Madras in Balaji on fly-in-fly-out:

(ii) However, there is no bar either in the Act or the Rules for the foreign law firms or foreign lawyers to visit India for a temporary period on a ‘fly in and fly out’ basis, for the purpose of giving legal advise to their clients in India regarding foreign law or their own system of law and on diverse international legal issues.

The Supreme Court arguably restricted this a tiny bit, by stating the fairly obvious that whether a foreign lawyer doing fly-in-fly-out was ‘temporary’ or “casual” in the words of the Supreme Court, was a question of fact:

41. Visit of any foreign lawyer on fly in and fly out basis may amount to practice of law if it is on regular basis. A casual visit for giving advice may not be covered by the expression ‘practice’. Whether a particular visit is casual or frequent so as to amount to practice is a question of fact to be determined from situation to situation. Bar Council of India or Union of India are at liberty to make appropriate rules in this regard. We may, however, make it clear that the contention that the Advocates Act applies only if a person is practicing Indian law cannot be accepted. Conversely, plea that a foreign lawyer is entitled to practice foreign law in India without subjecting himself to the regulatory mechanism of the Bar Council of India Rules can also be not accepted. We do not find any merit in the contention that the Advocates Act does not deal with companies or firms and only individuals. If prohibition applies to an individual, it equally applies to group of individuals or juridical persons.

Madras in Balaji on arbitration:

(iii) Moreover, having regard to the aim and object of the International Commercial Arbitration introduced in the Arbitration and Conciliation Act, 1996, foreign lawyers cannot be debarred to come to India and conduct arbitration proceedings in respect of disputes arising out of a contract relating to international commercial arbitration.

Again, the Supreme Court arguably restricted this slightly, though with a fairly common sense reading that filled in some gaps left by the Madras HC:

It is not possible to hold that there is absolutely no bar to a foreign lawyer for conducting arbitrations in India. If the matter is governed by particular rules of an institution or if the matter otherwise falls under Section 32 or 33, there is no bar to conduct such proceedings in prescribed manner. If the matter is governed by an international commercial arbitration agreement, conduct of proceedings may fall under Section 32 or 33 read with the provisions of the Arbitration Act. Even in such cases, Code of Conduct, if any, applicable to the legal profession in India has to be followed. It is for the Bar Council of India or Central Government to make a specific provision in this regard, if considered appropriate.

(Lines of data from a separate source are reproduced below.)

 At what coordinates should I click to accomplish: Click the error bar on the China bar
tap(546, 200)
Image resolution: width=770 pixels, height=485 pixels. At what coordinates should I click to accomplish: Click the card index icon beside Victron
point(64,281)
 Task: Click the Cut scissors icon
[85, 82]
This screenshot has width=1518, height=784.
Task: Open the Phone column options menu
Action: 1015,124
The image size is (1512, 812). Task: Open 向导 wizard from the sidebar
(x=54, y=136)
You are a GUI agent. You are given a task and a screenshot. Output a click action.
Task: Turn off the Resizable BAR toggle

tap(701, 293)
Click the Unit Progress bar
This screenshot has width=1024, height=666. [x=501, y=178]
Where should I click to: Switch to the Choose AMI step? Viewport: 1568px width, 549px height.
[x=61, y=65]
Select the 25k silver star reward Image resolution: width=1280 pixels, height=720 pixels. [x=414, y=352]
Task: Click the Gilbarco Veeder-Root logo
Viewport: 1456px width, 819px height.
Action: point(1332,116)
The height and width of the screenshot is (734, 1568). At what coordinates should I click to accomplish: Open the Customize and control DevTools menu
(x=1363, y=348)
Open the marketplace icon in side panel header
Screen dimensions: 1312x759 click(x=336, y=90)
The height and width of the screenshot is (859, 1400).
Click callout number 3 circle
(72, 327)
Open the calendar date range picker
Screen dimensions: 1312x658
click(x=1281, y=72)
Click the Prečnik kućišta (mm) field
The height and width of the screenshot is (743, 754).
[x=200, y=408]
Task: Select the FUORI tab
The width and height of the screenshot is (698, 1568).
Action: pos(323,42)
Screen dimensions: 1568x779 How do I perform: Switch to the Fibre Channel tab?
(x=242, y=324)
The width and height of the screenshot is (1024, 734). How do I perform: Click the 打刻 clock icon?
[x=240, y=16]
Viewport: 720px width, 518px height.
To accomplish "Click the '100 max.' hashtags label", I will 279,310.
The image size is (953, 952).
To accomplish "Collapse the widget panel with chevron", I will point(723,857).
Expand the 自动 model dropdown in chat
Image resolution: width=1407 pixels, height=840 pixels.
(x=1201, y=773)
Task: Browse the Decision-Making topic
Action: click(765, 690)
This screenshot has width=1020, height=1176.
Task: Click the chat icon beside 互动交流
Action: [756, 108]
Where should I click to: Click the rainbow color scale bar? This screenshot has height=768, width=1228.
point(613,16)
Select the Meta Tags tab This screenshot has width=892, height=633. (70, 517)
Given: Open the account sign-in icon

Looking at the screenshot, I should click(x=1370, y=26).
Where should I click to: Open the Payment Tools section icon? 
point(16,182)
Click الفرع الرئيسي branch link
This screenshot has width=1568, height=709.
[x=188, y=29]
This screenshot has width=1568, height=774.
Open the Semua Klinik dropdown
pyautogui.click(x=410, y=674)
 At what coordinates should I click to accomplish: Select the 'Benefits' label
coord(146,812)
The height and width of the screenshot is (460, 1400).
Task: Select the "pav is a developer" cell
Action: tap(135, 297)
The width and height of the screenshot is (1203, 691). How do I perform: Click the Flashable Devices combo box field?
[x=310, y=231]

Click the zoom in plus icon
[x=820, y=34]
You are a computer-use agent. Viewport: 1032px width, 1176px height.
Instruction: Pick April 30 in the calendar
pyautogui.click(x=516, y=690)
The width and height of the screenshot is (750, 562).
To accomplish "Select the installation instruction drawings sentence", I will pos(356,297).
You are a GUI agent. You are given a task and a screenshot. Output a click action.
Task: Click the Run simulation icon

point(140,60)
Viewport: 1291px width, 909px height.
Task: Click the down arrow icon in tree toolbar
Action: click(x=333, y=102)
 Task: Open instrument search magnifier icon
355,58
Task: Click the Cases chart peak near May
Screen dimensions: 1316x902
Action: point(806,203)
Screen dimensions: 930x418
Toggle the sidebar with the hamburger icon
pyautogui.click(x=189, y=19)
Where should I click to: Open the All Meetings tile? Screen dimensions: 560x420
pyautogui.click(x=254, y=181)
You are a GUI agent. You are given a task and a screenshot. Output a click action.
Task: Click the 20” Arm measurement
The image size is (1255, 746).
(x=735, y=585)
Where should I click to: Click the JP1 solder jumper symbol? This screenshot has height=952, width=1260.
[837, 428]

Madras on LPOs, which it kept erroneously referring to as BPOs, perhaps signalling it had no idea of what an LPO actually was, had said:

(iv) The B.P.O. Companies providing wide range of customised and integrated services and functions to its customers like word-processing, secretarial support, transcription services, proof-reading services, travel desk support services, etc. do not come within the purview of the Advocates Act, 1961 or the Bar Council of India Rules. However, in the event of any complaint made against these B.P.O. Companies violating the provisions of the Act, the Bar Council of India may take appropriate action against such erring companies.

Vague as ever, the Supreme Court did not improve on this much, including also mainly adopting the BPO moniker rather than LPO (completely ignoring to address the actual captive legal outsourcing operations such as that operated by magic circle firm Clifford Chance, instead just listening to red-herring arguments that foreign law firms were practising law in India under the of LPOs):

43. The BPO companies providing range of customized and integrated services and functions to its customers may not violate the provisions of the Advocates Act, only if the activities in pith and substance do not amount to practice of law. The manner in which they are styled may not be conclusive. As already explained, if their services do not directly or indirectly amount to practice of law, the Advocates Act may not apply. This is a matter which may have to be dealt with on case to case basis having regard to a fact situation.